Faces de Eva. Estudos sobre a Mulher  no.32 Lisboa  2014

 

NOTA DE ABERTURA

Nota de Abertura

Isabel Henriques de Jesus


A equipa de investigação Faces de Eva. Estudos sobre a Mulher orgulha­‑se de apresentar mais um número da sua Revista. O momento em que, após mais de seis meses de discussão, de selecção e de organização de conteúdos, o damos à estampa, reveste­‑se sempre de um misto de alívio e de satisfação logo substituído pela preocupação com o próximo número que, entretanto, se vem já esboçando. É um trabalho colaborativo e minucioso, só possível pela grande dedicação e sentido de responsabilidade das equipas e de todos/as aqueles/as que connosco colaboram, quer dando conteúdo às diferentes rubricas, quer garantindo a sua qualidade.

Quando falamos de mulheres, mesmo utilizando o plural – que nos remete para as suas existências concretas, múltiplas e diversas – temos tendência a fixá­‑las num sistema de afinidades culturais que nos aproximam dessas outras de quem falamos e que avaliamos segundo um familiar quadro de referências. É através dele que as conduzimos a um espaço e a um tempo que é o nosso e interpretamos as suas vivências.

A questão da representação das mulheres é um dos grandes temas dos estudos feministas. Quem fala, de que ponto de vista fala, e com que objectivos, tornou­‑se um assunto recorrente e de importância vital nas abordagens feministas. Aí se denunciaram as representações das mulheres elaboradas pelos homens que, muitas vezes, as reduziram a signos portadores de significados morais muito convenientes para eles, ao mesmo tempo que as mantinham afastadas da expressão das suas vontades. Os homens falaram por elas e representaram­‑nas em termos estéticos (na pintura, na música, na literatura,...) e arvoraram­‑se em seus delegados ou agentes em termos políticos (ainda hoje, e apesar de uma lei da paridade, a presença das mulheres na Assembleia da República não chega a um terço dos seus elementos). Vivendo em sociedades controladas pelos homens, as mulheres foram objecto do conhecimento masculino e do seu desejo mais do que produtoras desse mesmo conhecimento.

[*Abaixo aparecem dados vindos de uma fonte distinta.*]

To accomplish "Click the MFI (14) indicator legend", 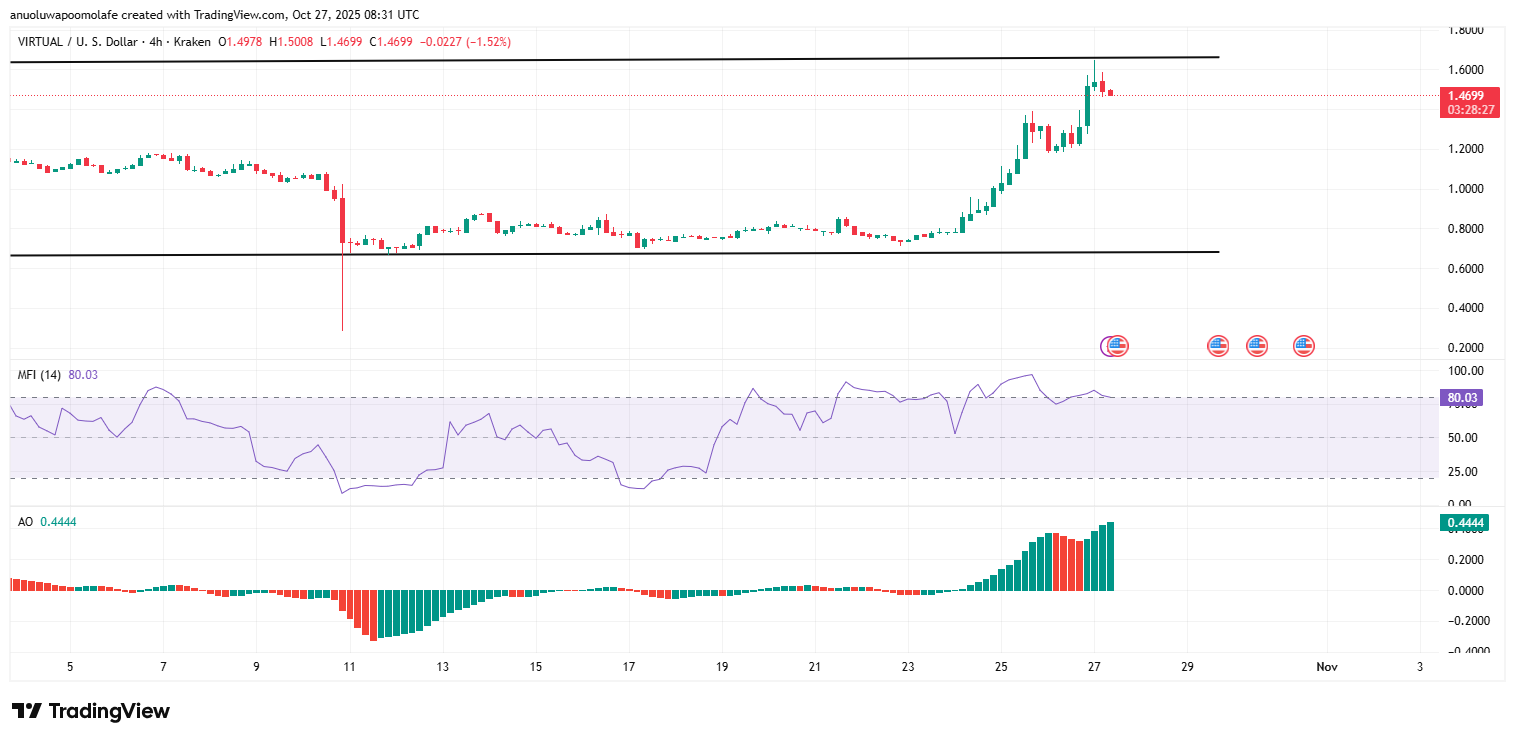I will (39, 375).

Os homens falavam às mulheres ou falavam sobre elas e por elas, enviesando a construção de um mundo global, através da exclusão de uma necessária realidade histórica e sexuada. Estes foram alguns dos argumentos que as feministas do segundo terço do século passado utilizaram, contrapondo uma inequívoca reivindicação do direito ao corpo, à sexualidade e ao uso da palavra sem intermediários nem censores.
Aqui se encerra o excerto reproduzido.